Последние слова она произнесла, выдержав долгую паузу.
Не хотела ли она таким, прямо скажем, подлым образом напомнить ему о несостоявшемся свидании на проспекте Бельджо? Сантамария стиснул челюсти.
— Вы рассказали мужу историю с письмом, с ритуальным убийством, с фаллосом?
— О да! Все рассказала. Его это позабавило. — Она помолчала и добавила: — Но боюсь, что мы все слишком далеко зашли в своих забавах.
Сантамария подумал, что тут она явно права.
— И еще знаете, что мне пришло в голову? — продолжала она. — Ведь преступник, кем бы он ни был, решившись на убийство в столь людном месте, сильно рисковал. Неужели он не мог выбрать места попустыннее, чем «Балун»?!
— А зачем? Ведь там, где полно людей, никто ничего не видит. Лучшего места, чтобы остаться незамеченным, не придумаешь. Вот он и остался незамеченным.
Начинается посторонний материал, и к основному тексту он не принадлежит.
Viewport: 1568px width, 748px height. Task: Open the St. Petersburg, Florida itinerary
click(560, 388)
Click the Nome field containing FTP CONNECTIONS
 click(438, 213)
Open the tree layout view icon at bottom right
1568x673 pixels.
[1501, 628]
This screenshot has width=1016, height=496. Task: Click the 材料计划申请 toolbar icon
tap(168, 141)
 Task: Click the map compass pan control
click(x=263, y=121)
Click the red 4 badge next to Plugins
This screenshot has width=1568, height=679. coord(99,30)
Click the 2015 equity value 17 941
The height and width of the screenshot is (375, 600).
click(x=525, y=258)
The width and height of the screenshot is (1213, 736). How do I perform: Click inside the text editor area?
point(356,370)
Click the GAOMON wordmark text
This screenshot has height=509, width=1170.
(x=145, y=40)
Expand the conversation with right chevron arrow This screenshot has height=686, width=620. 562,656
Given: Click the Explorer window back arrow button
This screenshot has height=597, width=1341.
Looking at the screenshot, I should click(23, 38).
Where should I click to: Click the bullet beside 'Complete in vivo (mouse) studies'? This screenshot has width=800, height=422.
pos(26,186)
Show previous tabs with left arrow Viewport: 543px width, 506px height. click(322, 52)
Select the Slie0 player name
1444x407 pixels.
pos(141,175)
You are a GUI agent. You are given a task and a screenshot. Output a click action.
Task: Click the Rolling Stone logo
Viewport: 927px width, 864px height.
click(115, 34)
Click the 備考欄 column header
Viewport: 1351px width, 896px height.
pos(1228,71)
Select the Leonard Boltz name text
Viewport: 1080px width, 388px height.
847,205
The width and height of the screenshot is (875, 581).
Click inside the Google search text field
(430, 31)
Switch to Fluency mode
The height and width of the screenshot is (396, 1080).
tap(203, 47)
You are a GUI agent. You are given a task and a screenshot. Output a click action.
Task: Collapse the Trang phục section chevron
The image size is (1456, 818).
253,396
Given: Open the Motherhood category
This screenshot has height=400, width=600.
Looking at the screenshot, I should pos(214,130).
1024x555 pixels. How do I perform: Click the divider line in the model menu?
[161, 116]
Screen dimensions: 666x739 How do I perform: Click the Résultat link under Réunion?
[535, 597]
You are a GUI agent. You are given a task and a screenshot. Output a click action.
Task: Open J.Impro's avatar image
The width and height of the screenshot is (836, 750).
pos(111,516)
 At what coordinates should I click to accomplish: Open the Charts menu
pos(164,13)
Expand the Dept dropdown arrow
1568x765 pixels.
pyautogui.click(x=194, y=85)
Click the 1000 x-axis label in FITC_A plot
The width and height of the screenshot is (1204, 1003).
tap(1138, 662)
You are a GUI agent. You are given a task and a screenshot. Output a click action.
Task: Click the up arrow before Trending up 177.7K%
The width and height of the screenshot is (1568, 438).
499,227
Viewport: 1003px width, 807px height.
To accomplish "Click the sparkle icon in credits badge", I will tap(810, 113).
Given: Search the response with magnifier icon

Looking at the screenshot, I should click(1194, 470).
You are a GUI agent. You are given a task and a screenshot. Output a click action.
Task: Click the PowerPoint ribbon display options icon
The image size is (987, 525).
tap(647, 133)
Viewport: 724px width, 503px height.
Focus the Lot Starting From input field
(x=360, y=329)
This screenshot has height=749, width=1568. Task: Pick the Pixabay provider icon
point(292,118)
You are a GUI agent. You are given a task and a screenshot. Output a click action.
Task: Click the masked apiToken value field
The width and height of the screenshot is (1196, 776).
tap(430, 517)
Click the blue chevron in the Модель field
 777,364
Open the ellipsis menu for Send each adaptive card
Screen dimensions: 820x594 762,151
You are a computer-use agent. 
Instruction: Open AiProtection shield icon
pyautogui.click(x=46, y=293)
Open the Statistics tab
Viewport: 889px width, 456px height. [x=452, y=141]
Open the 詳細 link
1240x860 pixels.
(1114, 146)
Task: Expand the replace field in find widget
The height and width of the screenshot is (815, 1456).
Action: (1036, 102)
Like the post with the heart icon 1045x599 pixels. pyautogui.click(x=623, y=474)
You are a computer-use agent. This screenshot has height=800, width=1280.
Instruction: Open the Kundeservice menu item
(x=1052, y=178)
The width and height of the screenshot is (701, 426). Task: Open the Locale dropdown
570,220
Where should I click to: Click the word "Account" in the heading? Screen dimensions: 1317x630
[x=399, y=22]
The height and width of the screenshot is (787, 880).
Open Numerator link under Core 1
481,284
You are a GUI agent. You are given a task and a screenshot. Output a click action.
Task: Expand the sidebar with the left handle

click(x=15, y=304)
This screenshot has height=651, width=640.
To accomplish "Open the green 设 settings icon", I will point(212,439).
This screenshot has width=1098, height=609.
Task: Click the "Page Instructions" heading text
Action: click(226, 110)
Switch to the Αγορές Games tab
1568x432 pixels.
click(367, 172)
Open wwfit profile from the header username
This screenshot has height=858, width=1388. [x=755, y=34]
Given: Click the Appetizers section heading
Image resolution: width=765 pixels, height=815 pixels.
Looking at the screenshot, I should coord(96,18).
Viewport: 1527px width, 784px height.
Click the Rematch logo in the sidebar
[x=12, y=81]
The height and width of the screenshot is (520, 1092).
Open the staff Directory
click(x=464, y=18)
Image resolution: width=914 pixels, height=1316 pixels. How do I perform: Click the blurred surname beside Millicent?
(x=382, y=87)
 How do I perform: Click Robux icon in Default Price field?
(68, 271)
Из пяти-шести человек, которые там были, никто ничего не видел и не слышал.
— Значит, вы считаете, если убийца — Массимо, то он преднамеренно привел Ривьеру в «Балун»?
— Вполне может быть.
— Но допустим, убийца — я! Как я могла заранее знать, что встречу Ривьеру в «Балуне»?
Сантамария покачал головой. Ему не хотелось ни в чем разуверять Анну Карлу, и его покоробило, что вопросы задает она, а не он.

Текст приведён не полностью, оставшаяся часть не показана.